Passengers are complaining of being left stranded at the roadside, with some drivers admitting they accept but then reject more than half the jobs they are offered through the ride-hailing phone app.

A change in drivers’ terms and conditions and a hike in petrol prices means they will often accept only the most profitable fares, but the issue has caused frustration among passengers.

Complaining on social media yesterday, one woman called Estelle wrote: ‘So 12 Ubers have cancelled on two young women in the middle of Central London between 4am and 5am in the morning on New Year? We’re getting hypothermia.’

A shortage of drivers has been blamed on soaring wages in other sectors, such as home delivery and logistics, which has seen many switch jobs. 
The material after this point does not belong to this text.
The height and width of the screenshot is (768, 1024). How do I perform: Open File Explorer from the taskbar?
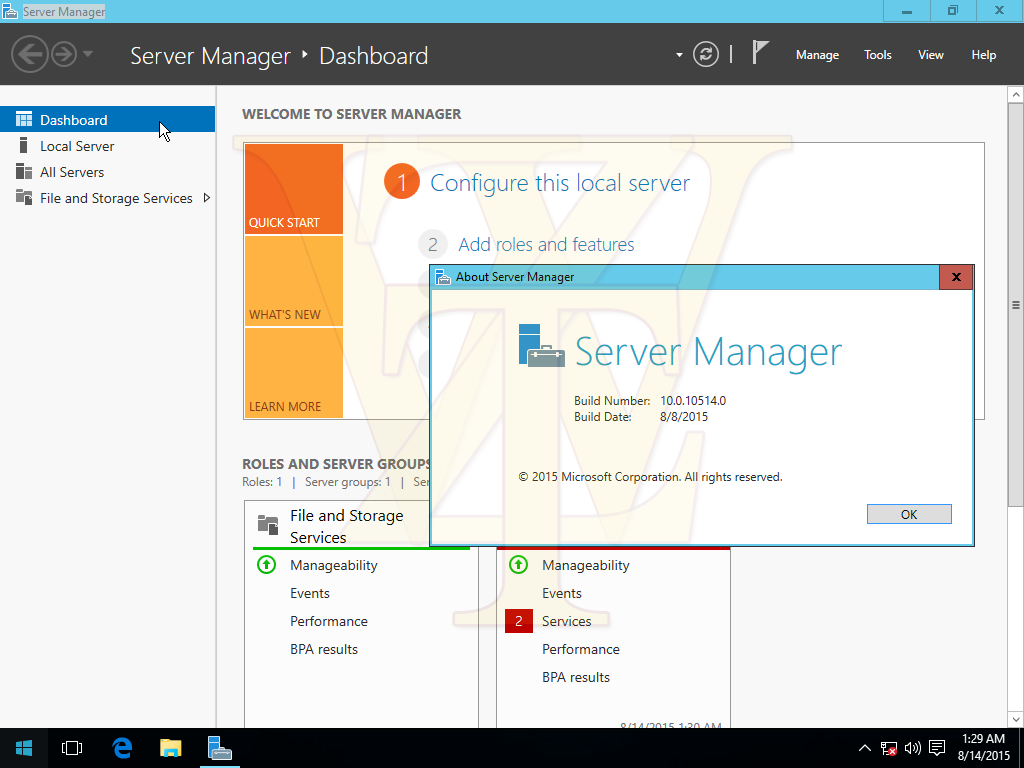tap(170, 748)
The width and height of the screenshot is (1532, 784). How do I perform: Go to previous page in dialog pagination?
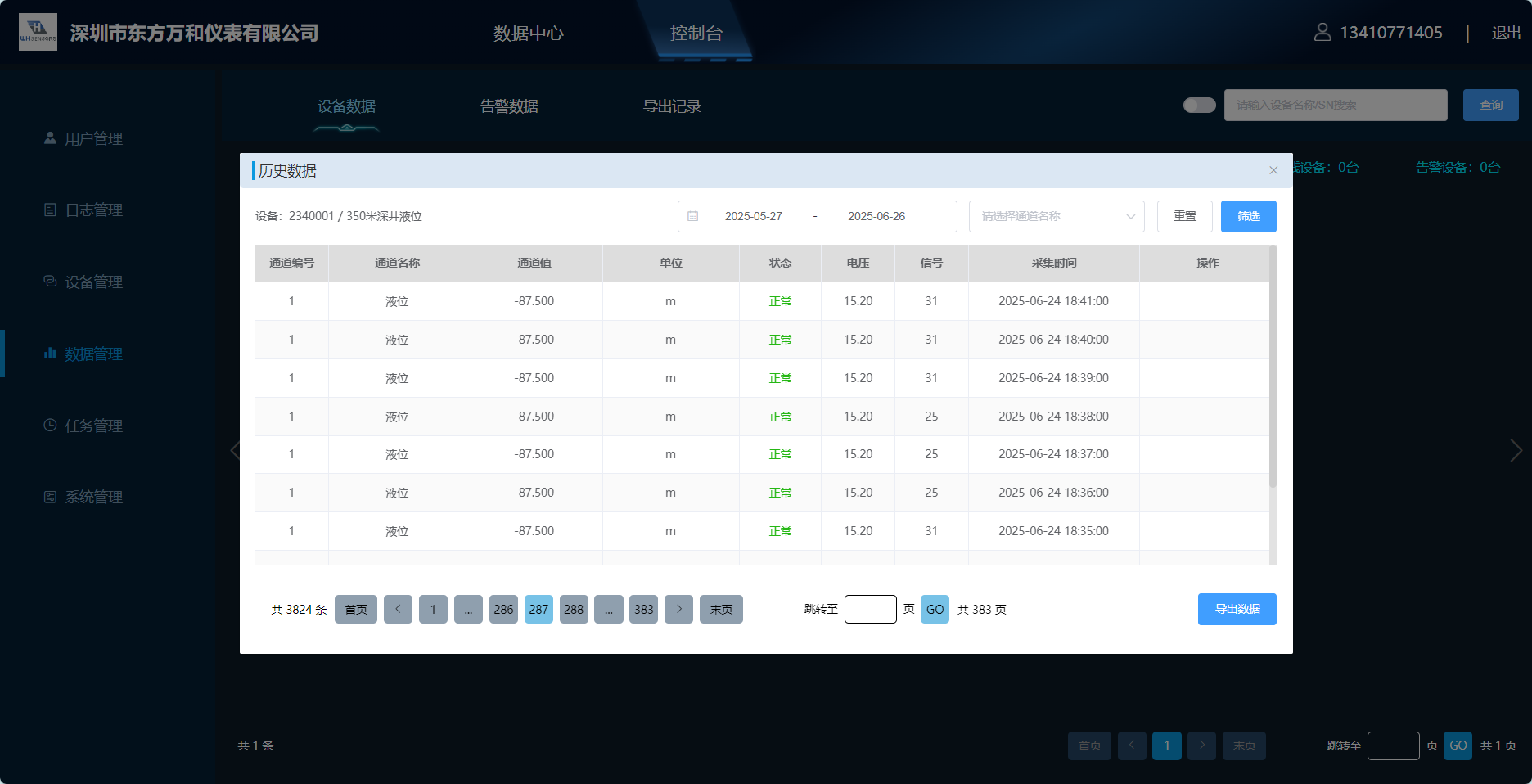coord(398,609)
At the same time there has been a 40 per cent rise in passenger numbers due to people avoiding public transport during the pandemic.

In November, Uber increased its rates by ten per cent in London as part of an attempt to entice drivers back. 

It has also been told to guarantee workers more employment rights after courts decided its 40,000 drivers are not self-employed and should be paid the national living wage and offered holiday pay.

An Uber spokesman said: ‘In recent months demand for Uber rides has soared, leading to higher driver earnings. 

‘With drivers also receiving new worker rights such as weekly holiday pay and a pension, there has never been a better time to drive with Uber. 

‘We are continuing our efforts to sign up an additional 20,000 drivers to help meet this growing demand.’

But Zamir Dreni, vice-chairman of the App Drivers And Couriers Union, who has been driving for Uber since 2012, said: ‘People are not being paid properly, and that’s why they have to pick and choose the jobs that they take.

‘It’s not the drivers letting you down, it’s the app. The company is exploiting drivers and as a result the public are left stranded.’